To disable streaming (uses more memory but avoids temporary storage):
intronIC -g genome.fa -a annotation.gff -n species --in-memory
Benchmark
Reference run on Homo sapiens GRCh38.p13 + NCBI RefSeq GFF, classifying 257k introns with -p 5 on commodity hardware (single workstation, NVMe SSD), default v2.7 bundle (mode-separation two-pass + continuous discount):
| Species | Mode | Wall time | Peak RSS |
|---|---|---|---|
| Drosophila melanogaster (Release 6 + ISO1_MT, 47k scored introns) | --streaming |
~8 min | ~0.8 GB |
| Homo sapiens (GRCh38.p13, 257k scored introns) | --streaming |
~40 min | ~5.3 GB |
--in-memory was not re-measured for v2.7; based on the v2.4 ratio it is expected to finish at essentially the same wall time on multi-contig genomes with roughly 2× the peak memory. Streaming and in-memory remain bit-identical (covered by integration tests).

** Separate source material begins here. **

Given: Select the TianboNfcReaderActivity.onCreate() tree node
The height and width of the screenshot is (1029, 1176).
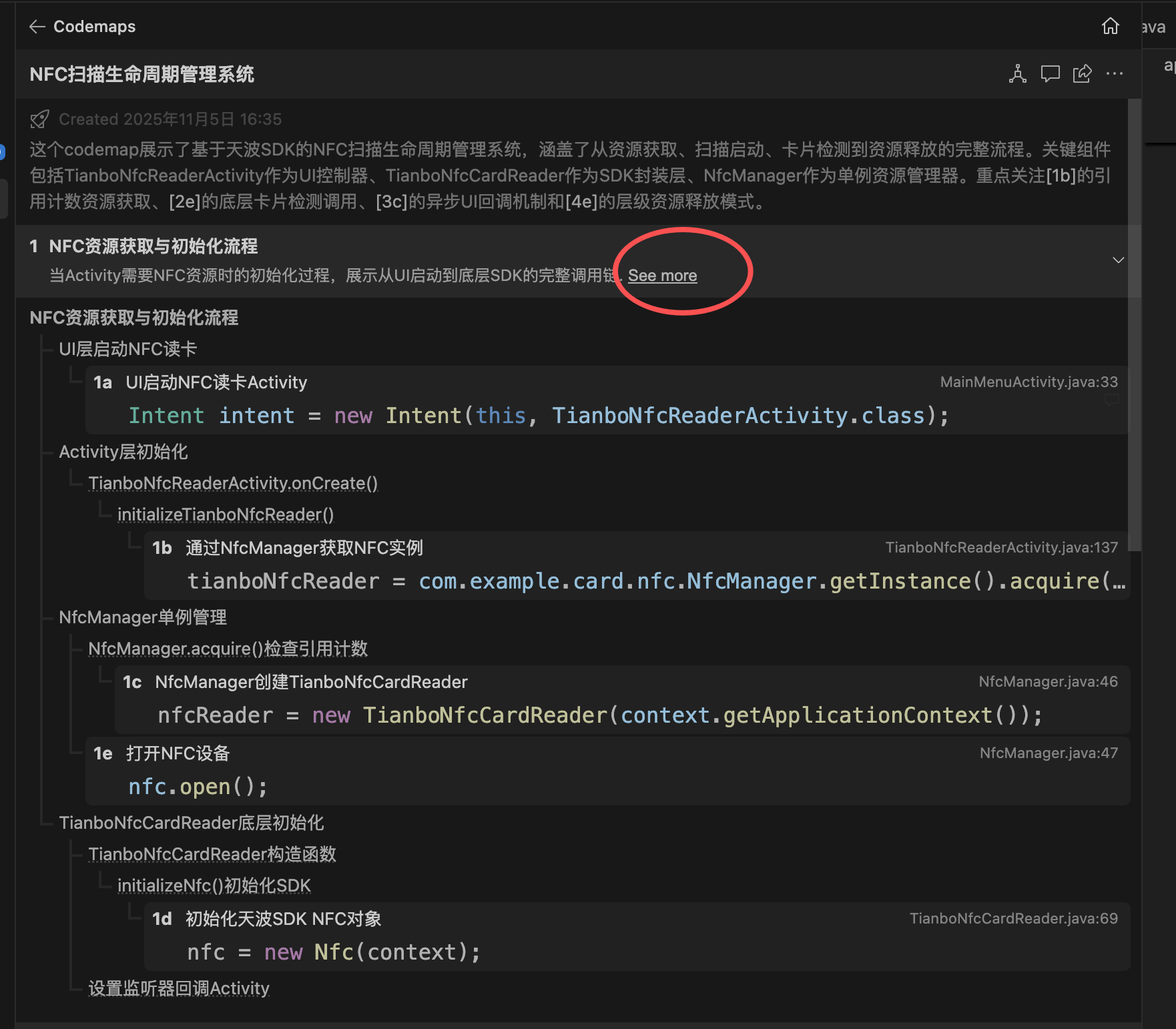Looking at the screenshot, I should (233, 483).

Note on v2.6+ runtime. Mode-separation requires two SVM passes per intron (a first-pass cluster-aware classifier produces the candidate weights used to estimate per-species U12/U2 modes; a second-pass mode-separation classifier then re-scores eligible introns). Both ensembles are 126-model. This roughly doubles SVM compute compared to the single-pass v2.4 default, which is the main reason HomSap wall time grew from ~16 min (v2.4) to ~40 min (v2.7) at similar parallelism.
Scaling
Memory and runtime scale with the number of annotated introns rather than genome size. For non-human genomes:
- Non-model genomes (typical): ~1-5 GB peak, ~3-10 min (
-p 8) - Small test datasets: well under 1 GB, ~1-3 min
These estimates are for classification with the default v2.7 bundle (two 126-model RBF SVM ensembles: first-pass v4_aug_cluster_aware + second-pass v5_modesep_aug). Model training with intronIC train can take significantly longer (minutes to hours) depending on configuration. Using more parallel processes (-p N) reduces runtime in the scoring phase but extraction is largely I/O-bound.